The second, far more serious intervention by New Delhi was its botched attempt to get Nepal to not include “secularism” in its new Constitution. Envoys were rushed to Kathmandu to read the riot act to then Prime Minister K.S.Oli but as he pointed out , it was too late and India had woken up when the deed had been virtually done. This was seen as “defiance” in New Delhi with a massive blockade of oil and essential commodities hitting Nepal soon after. India officially denied involvement, but a wave of resentment swept through Nepal where anti-India protests took place, and the anger touched new heights. For the first time the possible consequences of over-dependence on India hit Nepal, and sources from Nepal told The Citizen at the time that then PM Oli had decided to branch out and extend his options. China, thus, was the natural ally.

“Never again,” the sources said insisting that Nepal would now strengthen trade ties with China. Pacts on energy and oil have been signed now, with China building a railway in Nepal, and strategic roads one of which will be from Tibet to Nepal that could also serve as a runway for aircraft if required.

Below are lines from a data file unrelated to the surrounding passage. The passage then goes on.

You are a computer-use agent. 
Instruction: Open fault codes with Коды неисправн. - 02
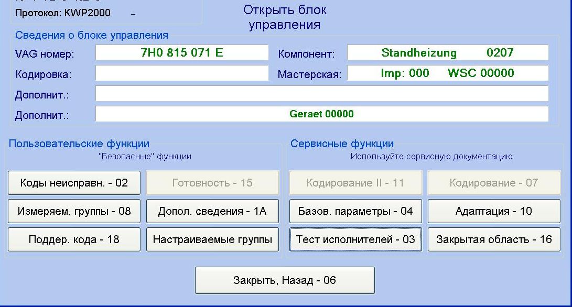(x=74, y=183)
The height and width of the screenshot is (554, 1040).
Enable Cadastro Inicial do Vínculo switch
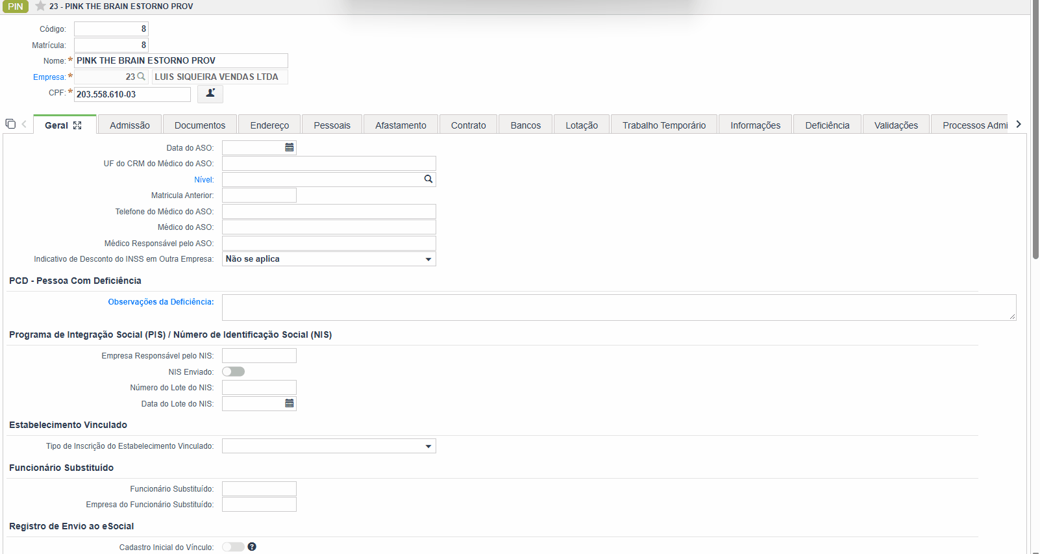tap(233, 547)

The current government has apparently lost the people, with its pro-India positioning not fetching it any brownie points as the election results so evocatively demonstrate. The Nepali Congress has been reduced to an ineffective level in these polls.

KP Oli is currently the frontrunner to become the Prime Minister of Nepal. He is close to Communist leader Prachanda (Pushpa Kamal Dahal) who was the Prime Minister for two short spells after the Maoists came unexpectedly to power.He found it difficult to survive, with the sustained attack on him, his colleagues and his party. This time around, sources pointed out, the new government would not face the pressure to the same extent as it has a stable majority in Nepal’s parliament. And will be able withstand efforts to break the Left from within that will now not be as easy as before.

Besides, as the sources pointed out, the communist leaders have evolved,learnt from their mistakes and can be expected to give a direction to the government as it moves into the implementation stage of its Constitution. That it was managed to be written at all, and kept free of religiosity is no mean achievement in Nepal.

It is clear that the mandate will be used in part by the new dispensation in Nepal to strengthen relations with China. Maldives has just dealt a blow to New Delhi by signing trade pacts with China that the Indian Foreign Office had not even seen coming. The neighbouring nations for whom India had represented the proverbial last word, have moved to create space for China that has already emerged as a major player in the South Asian block.